- _Assignment_
If a line in the entries contains the word "computer", list it.

Saved entries:
..........

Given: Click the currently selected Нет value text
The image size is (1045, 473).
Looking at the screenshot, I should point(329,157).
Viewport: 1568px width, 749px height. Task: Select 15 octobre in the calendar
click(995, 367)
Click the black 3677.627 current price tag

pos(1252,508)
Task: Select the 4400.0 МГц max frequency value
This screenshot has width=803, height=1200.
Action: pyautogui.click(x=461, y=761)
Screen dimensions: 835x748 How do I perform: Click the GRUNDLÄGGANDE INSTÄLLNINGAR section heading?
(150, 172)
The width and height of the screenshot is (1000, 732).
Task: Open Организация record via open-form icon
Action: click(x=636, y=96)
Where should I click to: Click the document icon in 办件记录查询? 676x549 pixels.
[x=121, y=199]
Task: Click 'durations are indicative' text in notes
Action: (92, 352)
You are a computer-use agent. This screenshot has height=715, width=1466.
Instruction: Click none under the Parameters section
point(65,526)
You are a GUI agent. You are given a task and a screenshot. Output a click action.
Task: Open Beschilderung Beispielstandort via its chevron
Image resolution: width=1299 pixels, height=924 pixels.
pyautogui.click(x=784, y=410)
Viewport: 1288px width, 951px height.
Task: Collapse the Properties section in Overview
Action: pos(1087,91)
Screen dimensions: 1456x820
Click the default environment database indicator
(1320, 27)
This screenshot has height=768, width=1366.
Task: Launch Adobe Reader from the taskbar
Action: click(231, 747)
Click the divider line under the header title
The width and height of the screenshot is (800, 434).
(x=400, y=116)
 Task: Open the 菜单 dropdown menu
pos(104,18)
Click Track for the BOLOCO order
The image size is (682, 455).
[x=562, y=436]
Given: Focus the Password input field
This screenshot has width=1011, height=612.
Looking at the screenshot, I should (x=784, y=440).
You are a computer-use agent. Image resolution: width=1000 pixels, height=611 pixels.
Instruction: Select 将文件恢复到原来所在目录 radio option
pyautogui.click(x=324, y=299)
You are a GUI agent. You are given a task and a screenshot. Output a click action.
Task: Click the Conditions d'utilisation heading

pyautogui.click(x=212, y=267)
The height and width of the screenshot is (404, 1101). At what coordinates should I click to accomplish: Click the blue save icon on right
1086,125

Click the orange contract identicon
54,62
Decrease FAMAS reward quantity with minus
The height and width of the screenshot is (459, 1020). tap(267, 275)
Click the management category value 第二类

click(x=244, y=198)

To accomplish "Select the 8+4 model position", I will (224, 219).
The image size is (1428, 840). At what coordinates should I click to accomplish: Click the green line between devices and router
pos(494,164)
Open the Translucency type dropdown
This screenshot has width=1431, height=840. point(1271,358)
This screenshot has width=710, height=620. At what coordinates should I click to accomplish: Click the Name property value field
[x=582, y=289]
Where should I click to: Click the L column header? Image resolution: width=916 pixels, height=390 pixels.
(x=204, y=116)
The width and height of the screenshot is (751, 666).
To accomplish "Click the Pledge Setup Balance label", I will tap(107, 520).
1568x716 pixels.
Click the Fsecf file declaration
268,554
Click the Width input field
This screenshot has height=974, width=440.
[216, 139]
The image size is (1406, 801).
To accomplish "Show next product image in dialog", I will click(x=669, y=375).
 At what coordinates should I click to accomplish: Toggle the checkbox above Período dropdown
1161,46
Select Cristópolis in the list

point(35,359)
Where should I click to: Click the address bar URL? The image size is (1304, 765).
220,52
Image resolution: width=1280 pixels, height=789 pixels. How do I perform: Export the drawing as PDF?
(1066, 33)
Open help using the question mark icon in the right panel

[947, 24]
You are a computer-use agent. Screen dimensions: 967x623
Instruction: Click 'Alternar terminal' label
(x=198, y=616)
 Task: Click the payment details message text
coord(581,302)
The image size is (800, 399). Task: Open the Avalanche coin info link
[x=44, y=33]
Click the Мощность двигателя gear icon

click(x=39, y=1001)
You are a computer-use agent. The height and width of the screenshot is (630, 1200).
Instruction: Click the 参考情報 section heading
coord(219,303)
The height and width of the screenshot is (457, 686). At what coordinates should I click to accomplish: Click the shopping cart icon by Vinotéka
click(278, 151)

..........

- _Solution to this task_
You are a computer-use agent. This screenshot has height=715, width=1466.
You are a computer-use agent. Image resolution: width=1000 pixels, height=611 pixels.
You are a computer-use agent. Screen dimensions: 967x623
You are a computer-use agent. The height and width of the screenshot is (630, 1200).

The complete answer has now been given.